[Stored records]
- Opening Delimiter -
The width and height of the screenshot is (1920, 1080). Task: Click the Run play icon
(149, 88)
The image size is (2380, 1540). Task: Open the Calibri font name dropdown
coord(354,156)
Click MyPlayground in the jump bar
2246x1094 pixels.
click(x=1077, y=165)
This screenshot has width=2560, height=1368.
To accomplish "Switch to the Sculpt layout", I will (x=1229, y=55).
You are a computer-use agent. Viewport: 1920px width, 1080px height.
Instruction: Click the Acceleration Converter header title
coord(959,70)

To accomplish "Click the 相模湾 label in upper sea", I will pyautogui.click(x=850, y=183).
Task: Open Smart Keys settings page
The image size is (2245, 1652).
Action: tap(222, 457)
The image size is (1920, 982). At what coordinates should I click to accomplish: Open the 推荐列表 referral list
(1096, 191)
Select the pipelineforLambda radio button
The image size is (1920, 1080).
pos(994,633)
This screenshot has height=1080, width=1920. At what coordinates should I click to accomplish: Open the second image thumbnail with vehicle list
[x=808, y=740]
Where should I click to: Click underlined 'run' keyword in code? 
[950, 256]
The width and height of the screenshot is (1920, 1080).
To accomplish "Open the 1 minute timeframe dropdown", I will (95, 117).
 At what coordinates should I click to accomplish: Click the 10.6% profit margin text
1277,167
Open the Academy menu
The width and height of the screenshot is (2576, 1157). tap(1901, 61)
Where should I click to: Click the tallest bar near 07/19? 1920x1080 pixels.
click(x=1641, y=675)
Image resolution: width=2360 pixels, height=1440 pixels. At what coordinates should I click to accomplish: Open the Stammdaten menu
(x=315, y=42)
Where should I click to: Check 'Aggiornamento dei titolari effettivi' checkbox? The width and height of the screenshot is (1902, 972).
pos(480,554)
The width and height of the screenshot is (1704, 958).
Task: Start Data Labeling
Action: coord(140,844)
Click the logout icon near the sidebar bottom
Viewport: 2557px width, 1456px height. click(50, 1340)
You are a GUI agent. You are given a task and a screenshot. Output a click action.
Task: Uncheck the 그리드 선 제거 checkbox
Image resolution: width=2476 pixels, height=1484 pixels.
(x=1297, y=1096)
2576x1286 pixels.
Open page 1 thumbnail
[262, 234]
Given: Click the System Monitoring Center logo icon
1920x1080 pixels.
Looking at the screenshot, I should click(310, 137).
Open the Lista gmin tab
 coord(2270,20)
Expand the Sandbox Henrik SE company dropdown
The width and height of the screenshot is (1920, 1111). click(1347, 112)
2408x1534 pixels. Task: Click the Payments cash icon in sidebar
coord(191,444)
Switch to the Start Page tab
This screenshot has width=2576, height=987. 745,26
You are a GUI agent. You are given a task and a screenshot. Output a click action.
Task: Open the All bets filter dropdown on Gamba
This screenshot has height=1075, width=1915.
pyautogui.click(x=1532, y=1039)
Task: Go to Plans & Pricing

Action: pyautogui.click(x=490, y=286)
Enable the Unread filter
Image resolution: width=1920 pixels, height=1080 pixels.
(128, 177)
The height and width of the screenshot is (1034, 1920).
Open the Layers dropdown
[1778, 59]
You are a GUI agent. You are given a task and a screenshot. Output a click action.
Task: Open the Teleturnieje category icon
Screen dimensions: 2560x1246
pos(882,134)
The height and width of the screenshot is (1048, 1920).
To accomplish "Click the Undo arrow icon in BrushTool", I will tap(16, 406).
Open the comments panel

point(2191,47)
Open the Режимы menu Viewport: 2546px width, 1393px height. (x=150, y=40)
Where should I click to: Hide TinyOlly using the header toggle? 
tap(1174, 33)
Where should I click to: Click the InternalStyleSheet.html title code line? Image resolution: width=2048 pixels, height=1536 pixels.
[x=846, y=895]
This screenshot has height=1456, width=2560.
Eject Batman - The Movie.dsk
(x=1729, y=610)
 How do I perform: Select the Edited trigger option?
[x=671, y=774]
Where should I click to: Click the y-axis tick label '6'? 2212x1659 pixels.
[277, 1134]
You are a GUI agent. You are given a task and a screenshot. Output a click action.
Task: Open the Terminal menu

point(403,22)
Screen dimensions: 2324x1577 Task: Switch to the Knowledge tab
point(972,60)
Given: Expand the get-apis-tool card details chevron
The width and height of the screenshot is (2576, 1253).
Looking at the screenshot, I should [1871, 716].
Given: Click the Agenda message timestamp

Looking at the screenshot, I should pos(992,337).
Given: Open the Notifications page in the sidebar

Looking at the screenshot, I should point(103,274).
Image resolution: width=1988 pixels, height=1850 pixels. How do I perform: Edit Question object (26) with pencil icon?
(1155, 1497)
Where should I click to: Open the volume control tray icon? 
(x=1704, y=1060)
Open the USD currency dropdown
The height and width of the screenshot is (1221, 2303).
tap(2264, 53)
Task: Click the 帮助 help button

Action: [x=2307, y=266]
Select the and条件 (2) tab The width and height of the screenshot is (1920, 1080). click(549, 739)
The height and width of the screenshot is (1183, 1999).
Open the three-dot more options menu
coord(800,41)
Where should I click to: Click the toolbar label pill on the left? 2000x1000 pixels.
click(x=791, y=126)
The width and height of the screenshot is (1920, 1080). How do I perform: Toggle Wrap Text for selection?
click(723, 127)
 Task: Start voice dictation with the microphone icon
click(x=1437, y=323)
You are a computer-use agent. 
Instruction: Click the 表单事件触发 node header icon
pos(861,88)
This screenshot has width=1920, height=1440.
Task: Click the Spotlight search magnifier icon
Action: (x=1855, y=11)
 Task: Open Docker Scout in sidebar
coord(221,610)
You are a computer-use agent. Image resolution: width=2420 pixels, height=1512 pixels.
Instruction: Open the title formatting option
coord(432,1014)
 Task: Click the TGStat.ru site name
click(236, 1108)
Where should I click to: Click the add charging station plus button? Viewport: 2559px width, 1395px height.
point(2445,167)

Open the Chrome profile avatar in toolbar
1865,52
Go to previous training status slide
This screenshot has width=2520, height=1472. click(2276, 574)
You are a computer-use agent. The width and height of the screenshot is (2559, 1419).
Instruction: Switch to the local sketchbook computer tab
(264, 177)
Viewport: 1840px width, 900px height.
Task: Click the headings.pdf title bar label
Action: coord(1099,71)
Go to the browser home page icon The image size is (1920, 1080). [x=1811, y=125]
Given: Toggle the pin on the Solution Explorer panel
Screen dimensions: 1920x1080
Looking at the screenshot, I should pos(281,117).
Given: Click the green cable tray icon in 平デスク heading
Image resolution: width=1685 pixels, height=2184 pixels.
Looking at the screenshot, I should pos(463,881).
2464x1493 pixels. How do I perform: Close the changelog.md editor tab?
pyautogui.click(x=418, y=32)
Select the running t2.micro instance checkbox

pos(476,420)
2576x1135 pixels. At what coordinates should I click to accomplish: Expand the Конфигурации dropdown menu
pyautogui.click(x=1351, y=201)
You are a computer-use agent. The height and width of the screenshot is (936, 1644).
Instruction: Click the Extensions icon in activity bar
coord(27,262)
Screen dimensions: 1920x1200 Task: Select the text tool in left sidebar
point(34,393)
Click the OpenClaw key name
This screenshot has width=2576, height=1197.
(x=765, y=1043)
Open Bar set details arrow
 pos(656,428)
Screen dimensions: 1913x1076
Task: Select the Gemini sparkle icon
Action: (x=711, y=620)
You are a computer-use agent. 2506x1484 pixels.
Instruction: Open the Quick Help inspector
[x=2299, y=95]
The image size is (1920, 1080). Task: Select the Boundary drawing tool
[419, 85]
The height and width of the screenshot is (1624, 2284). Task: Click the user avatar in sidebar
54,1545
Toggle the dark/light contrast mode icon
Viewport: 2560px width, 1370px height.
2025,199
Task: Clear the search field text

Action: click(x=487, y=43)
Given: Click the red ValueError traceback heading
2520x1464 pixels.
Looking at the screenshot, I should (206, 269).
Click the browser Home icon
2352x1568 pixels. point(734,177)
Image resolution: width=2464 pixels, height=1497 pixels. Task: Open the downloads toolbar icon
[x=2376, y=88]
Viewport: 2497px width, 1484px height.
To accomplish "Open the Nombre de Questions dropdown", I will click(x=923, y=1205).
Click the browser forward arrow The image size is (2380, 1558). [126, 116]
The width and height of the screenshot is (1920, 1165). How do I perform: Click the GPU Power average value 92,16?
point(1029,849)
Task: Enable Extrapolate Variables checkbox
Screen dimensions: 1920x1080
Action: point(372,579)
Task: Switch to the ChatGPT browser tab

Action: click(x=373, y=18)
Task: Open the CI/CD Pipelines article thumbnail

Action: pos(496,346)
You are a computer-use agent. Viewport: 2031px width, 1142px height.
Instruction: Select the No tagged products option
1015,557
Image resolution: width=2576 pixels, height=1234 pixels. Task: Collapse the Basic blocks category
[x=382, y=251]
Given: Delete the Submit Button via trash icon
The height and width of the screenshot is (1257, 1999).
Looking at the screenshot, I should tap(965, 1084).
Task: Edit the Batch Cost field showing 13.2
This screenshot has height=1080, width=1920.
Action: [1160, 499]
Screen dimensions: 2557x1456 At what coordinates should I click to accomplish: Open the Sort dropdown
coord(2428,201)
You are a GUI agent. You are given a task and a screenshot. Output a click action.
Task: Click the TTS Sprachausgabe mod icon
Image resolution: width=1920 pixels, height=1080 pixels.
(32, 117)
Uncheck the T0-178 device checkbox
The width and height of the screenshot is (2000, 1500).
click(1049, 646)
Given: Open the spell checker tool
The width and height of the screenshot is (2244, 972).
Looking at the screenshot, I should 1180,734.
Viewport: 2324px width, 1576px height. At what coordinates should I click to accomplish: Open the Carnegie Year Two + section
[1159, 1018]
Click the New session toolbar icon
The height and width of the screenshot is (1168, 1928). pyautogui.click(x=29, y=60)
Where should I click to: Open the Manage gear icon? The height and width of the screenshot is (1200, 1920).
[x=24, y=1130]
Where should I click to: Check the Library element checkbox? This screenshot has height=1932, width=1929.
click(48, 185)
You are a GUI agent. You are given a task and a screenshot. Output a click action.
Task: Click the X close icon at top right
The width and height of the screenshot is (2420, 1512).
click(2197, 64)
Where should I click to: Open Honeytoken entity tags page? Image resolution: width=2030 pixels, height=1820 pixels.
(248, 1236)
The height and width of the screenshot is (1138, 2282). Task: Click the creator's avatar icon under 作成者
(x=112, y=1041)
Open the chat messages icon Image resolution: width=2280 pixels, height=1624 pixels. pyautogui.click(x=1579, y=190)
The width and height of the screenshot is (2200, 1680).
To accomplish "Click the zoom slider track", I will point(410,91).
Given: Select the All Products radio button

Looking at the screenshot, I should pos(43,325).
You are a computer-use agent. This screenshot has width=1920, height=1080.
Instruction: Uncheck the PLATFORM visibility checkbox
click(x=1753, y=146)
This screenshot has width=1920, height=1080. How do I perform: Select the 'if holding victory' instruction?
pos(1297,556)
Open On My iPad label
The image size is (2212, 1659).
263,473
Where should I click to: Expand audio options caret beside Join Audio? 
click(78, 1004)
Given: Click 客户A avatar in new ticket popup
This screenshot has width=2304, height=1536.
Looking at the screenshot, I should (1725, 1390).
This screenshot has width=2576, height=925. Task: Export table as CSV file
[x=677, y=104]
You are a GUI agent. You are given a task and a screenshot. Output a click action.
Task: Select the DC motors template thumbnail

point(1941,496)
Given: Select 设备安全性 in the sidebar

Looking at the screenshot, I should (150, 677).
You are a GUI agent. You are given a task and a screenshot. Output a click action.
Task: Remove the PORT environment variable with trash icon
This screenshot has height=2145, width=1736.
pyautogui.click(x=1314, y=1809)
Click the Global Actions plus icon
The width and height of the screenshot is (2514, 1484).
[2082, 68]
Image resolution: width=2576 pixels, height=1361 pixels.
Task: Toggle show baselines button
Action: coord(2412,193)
- Closing Delimiter -
WHAT YOU NEED TO DO:
Going back to the entries above, set down exactly the lines that begin at the one with "Given: Select the All Products radio button" and end at the one with "Task: Remove the", both included, and nothing else.

ANSWER BOX:
Given: Select the All Products radio button

Looking at the screenshot, I should pos(43,325).
You are a computer-use agent. This screenshot has width=1920, height=1080.
Instruction: Uncheck the PLATFORM visibility checkbox
click(x=1753, y=146)
This screenshot has width=1920, height=1080. How do I perform: Select the 'if holding victory' instruction?
pos(1297,556)
Open On My iPad label
The image size is (2212, 1659).
263,473
Where should I click to: Expand audio options caret beside Join Audio? 
click(78, 1004)
Given: Click 客户A avatar in new ticket popup
This screenshot has width=2304, height=1536.
Looking at the screenshot, I should (1725, 1390).
This screenshot has width=2576, height=925. Task: Export table as CSV file
[x=677, y=104]
You are a GUI agent. You are given a task and a screenshot. Output a click action.
Task: Select the DC motors template thumbnail

point(1941,496)
Given: Select 设备安全性 in the sidebar

Looking at the screenshot, I should (150, 677).
You are a GUI agent. You are given a task and a screenshot. Output a click action.
Task: Remove the PORT environment variable with trash icon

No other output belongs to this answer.